▶ **Records shown**
- Opening Delimiter -

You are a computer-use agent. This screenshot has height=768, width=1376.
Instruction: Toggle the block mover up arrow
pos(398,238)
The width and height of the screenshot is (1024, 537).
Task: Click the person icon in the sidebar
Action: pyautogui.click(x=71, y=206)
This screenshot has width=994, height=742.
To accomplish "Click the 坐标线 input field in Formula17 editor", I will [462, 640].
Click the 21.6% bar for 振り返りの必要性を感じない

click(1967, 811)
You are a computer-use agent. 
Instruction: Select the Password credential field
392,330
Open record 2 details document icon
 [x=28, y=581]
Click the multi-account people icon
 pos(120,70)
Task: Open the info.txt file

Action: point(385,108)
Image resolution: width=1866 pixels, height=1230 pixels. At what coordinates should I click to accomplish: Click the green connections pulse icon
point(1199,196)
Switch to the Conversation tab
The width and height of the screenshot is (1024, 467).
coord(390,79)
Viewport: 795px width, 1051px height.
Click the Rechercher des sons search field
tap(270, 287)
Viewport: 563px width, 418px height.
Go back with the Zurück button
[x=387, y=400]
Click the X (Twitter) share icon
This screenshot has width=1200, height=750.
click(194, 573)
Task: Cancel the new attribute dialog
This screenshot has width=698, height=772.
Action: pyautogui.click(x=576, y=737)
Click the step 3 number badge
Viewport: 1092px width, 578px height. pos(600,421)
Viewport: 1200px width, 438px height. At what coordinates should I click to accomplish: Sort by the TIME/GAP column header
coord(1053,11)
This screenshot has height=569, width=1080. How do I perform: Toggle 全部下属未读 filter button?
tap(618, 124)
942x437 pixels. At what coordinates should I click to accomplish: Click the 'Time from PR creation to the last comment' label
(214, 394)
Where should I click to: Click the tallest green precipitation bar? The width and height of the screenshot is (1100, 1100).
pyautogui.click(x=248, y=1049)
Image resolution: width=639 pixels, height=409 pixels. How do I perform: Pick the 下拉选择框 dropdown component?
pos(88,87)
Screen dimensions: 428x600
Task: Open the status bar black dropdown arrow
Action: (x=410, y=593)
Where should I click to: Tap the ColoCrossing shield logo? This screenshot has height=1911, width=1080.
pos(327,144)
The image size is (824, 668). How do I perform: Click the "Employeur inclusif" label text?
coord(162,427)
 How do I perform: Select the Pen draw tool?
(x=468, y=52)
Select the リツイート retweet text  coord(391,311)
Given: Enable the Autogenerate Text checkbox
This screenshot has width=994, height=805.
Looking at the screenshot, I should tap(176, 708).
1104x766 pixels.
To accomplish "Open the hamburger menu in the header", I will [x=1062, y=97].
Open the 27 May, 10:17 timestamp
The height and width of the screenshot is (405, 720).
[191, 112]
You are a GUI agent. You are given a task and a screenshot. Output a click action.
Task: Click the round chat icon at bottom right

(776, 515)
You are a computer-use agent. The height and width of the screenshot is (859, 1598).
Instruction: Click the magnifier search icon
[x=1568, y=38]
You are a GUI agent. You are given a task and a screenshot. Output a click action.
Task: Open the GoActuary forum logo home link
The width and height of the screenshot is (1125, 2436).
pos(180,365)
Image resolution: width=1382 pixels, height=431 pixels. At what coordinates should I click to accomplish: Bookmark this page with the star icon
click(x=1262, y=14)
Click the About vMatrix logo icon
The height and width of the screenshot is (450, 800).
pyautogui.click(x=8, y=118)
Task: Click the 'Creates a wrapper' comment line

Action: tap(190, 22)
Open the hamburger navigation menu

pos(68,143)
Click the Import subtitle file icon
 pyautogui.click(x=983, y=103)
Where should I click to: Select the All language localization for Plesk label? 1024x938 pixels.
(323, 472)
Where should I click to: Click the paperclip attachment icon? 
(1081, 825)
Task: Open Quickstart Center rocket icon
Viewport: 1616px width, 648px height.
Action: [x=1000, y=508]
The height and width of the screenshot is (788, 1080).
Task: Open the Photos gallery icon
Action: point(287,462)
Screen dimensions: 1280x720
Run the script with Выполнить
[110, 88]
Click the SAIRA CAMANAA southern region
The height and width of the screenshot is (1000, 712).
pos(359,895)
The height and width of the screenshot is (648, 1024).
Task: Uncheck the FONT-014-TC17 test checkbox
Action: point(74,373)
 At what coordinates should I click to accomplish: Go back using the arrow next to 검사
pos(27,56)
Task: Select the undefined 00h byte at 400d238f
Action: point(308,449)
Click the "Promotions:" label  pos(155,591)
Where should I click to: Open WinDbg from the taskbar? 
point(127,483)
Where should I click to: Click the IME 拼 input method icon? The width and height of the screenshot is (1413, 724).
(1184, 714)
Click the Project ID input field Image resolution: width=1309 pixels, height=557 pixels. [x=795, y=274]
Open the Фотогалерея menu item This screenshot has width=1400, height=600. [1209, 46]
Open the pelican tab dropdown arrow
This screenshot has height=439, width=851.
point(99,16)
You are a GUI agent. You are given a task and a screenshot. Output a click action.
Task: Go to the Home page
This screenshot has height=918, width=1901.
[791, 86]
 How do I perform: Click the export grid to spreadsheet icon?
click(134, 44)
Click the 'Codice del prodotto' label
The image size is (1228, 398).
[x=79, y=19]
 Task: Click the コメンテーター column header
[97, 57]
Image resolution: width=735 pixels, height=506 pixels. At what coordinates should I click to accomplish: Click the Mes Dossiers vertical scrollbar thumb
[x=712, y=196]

- Closing Delimiter -

▶ **Task**
With nothing added or dropped, write out the listing again.

▶ **Exercise result**
You are a computer-use agent. This screenshot has height=768, width=1376.
Instruction: Toggle the block mover up arrow
pos(398,238)
The width and height of the screenshot is (1024, 537).
Task: Click the person icon in the sidebar
Action: pyautogui.click(x=71, y=206)
This screenshot has width=994, height=742.
To accomplish "Click the 坐标线 input field in Formula17 editor", I will [462, 640].
Click the 21.6% bar for 振り返りの必要性を感じない

click(1967, 811)
You are a computer-use agent. 
Instruction: Select the Password credential field
392,330
Open record 2 details document icon
 [x=28, y=581]
Click the multi-account people icon
 pos(120,70)
Task: Open the info.txt file

Action: point(385,108)
Image resolution: width=1866 pixels, height=1230 pixels. At what coordinates should I click to accomplish: Click the green connections pulse icon
point(1199,196)
Switch to the Conversation tab
The width and height of the screenshot is (1024, 467).
coord(390,79)
Viewport: 795px width, 1051px height.
Click the Rechercher des sons search field
tap(270, 287)
Viewport: 563px width, 418px height.
Go back with the Zurück button
[x=387, y=400]
Click the X (Twitter) share icon
This screenshot has width=1200, height=750.
click(194, 573)
Task: Cancel the new attribute dialog
This screenshot has width=698, height=772.
Action: pyautogui.click(x=576, y=737)
Click the step 3 number badge
Viewport: 1092px width, 578px height. pos(600,421)
Viewport: 1200px width, 438px height. At what coordinates should I click to accomplish: Sort by the TIME/GAP column header
coord(1053,11)
This screenshot has height=569, width=1080. How do I perform: Toggle 全部下属未读 filter button?
tap(618, 124)
942x437 pixels. At what coordinates should I click to accomplish: Click the 'Time from PR creation to the last comment' label
(214, 394)
Where should I click to: Click the tallest green precipitation bar? The width and height of the screenshot is (1100, 1100).
pyautogui.click(x=248, y=1049)
Image resolution: width=639 pixels, height=409 pixels. How do I perform: Pick the 下拉选择框 dropdown component?
pos(88,87)
Screen dimensions: 428x600
Task: Open the status bar black dropdown arrow
Action: (x=410, y=593)
Where should I click to: Tap the ColoCrossing shield logo? This screenshot has height=1911, width=1080.
pos(327,144)
The image size is (824, 668). How do I perform: Click the "Employeur inclusif" label text?
coord(162,427)
 How do I perform: Select the Pen draw tool?
(x=468, y=52)
Select the リツイート retweet text  coord(391,311)
Given: Enable the Autogenerate Text checkbox
This screenshot has width=994, height=805.
Looking at the screenshot, I should tap(176, 708).
1104x766 pixels.
To accomplish "Open the hamburger menu in the header", I will [x=1062, y=97].
Open the 27 May, 10:17 timestamp
The height and width of the screenshot is (405, 720).
[191, 112]
You are a GUI agent. You are given a task and a screenshot. Output a click action.
Task: Click the round chat icon at bottom right

(776, 515)
You are a computer-use agent. The height and width of the screenshot is (859, 1598).
Instruction: Click the magnifier search icon
[x=1568, y=38]
You are a GUI agent. You are given a task and a screenshot. Output a click action.
Task: Open the GoActuary forum logo home link
The width and height of the screenshot is (1125, 2436).
pos(180,365)
Image resolution: width=1382 pixels, height=431 pixels. At what coordinates should I click to accomplish: Bookmark this page with the star icon
click(x=1262, y=14)
Click the About vMatrix logo icon
The height and width of the screenshot is (450, 800).
pyautogui.click(x=8, y=118)
Task: Click the 'Creates a wrapper' comment line

Action: tap(190, 22)
Open the hamburger navigation menu

pos(68,143)
Click the Import subtitle file icon
 pyautogui.click(x=983, y=103)
Where should I click to: Select the All language localization for Plesk label? 1024x938 pixels.
(323, 472)
Where should I click to: Click the paperclip attachment icon? 
(1081, 825)
Task: Open Quickstart Center rocket icon
Viewport: 1616px width, 648px height.
Action: [x=1000, y=508]
The height and width of the screenshot is (788, 1080).
Task: Open the Photos gallery icon
Action: point(287,462)
Screen dimensions: 1280x720
Run the script with Выполнить
[110, 88]
Click the SAIRA CAMANAA southern region
The height and width of the screenshot is (1000, 712).
pos(359,895)
The height and width of the screenshot is (648, 1024).
Task: Uncheck the FONT-014-TC17 test checkbox
Action: point(74,373)
 At what coordinates should I click to accomplish: Go back using the arrow next to 검사
pos(27,56)
Task: Select the undefined 00h byte at 400d238f
Action: point(308,449)
Click the "Promotions:" label  pos(155,591)
Where should I click to: Open WinDbg from the taskbar? 
point(127,483)
Where should I click to: Click the IME 拼 input method icon? The width and height of the screenshot is (1413, 724).
(1184, 714)
Click the Project ID input field Image resolution: width=1309 pixels, height=557 pixels. [x=795, y=274]
Open the Фотогалерея menu item This screenshot has width=1400, height=600. [1209, 46]
Open the pelican tab dropdown arrow
This screenshot has height=439, width=851.
point(99,16)
You are a GUI agent. You are given a task and a screenshot. Output a click action.
Task: Go to the Home page
This screenshot has height=918, width=1901.
[791, 86]
 How do I perform: Click the export grid to spreadsheet icon?
click(134, 44)
Click the 'Codice del prodotto' label
The image size is (1228, 398).
[x=79, y=19]
 Task: Click the コメンテーター column header
[97, 57]
Image resolution: width=735 pixels, height=506 pixels. At what coordinates should I click to accomplish: Click the Mes Dossiers vertical scrollbar thumb
[x=712, y=196]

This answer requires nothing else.